Balyoz'dan yargılanan komutanlara en üst sınırdan ceza verldi. Karar başta aileler tarafından büyük bir tepkiyle karşılanırken hukukçular ise karardaki çelişklere dikkat çekti.

Muhalif Gazete'nin ulaştığı İstanbul Barosu Başkanı Ümit KOCASAKAL kararı değerlendirdi; Yanlış bir kapıdan girerek doğru kapıdan çıkamazsınız.Böyle bir şansınız yok. Ben bir kararın yargı kararı olması için bazı şartlar ararım. İddialar akla ve mantığa uygun olacak. Bu iddiaları destekleyen soyut değil somut deliller olacak.Yargılamayı yapan hakimler bağımsız ve tarafsız olacak.Başta sanıklar olmak üzere verilen kararlardan şüphe etmeyecek.Doğru deliller toplanıp değerlendirilecek, savunma kısıtlanmayacak. Delillerin sahte olduğu iddiası varsa tatmin edici bir şekilde cevaplanacak. Bu bağlamada alınacak kararlar bu şartların biri eksik olursa bile verilen karara hüküm demek mümkün olmaz. Sadece aleyhe değil lehte de deliller toplandı mı? Savunmanın talepleri karşılandı mı? Avukatların kendi aralarındaki konuşmaları mahkemede dinlendi mi?
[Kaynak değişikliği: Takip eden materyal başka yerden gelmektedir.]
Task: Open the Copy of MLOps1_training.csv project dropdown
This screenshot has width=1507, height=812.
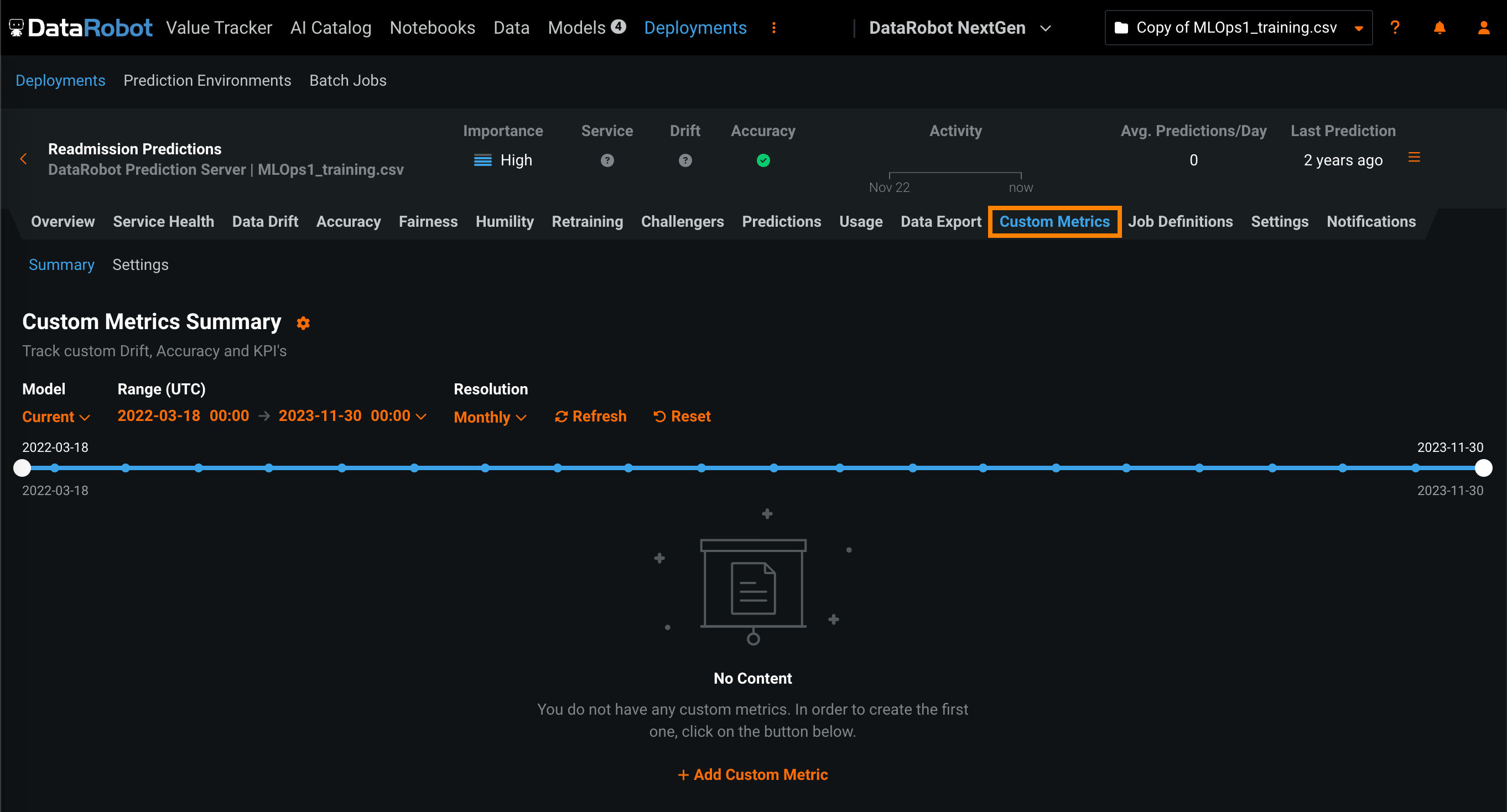Action: [1238, 28]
Avukatlar bulunmadan hüküm verildi mi? Bu soruların cevapları davayı takip eden herkes tarafından biliniyor. Ben sonuca bile bakmıyorum bu şekilde yapılan bir yargılama yargılama mıdır? Olağanüstü yetkilerle kurulu bir mahkeme kurmuşsunuz.Sonra kanunlarla bu mahkemeleri kaldırmışsınız neticede ne bekleyebilirsiniz ki! Burada gerçek anlamda adil bir yargılama yapıldı mı? yada önceden ne yapılması gerektiği söylendi mi ? Süreç ortada kamuoyu bunun kararını versin?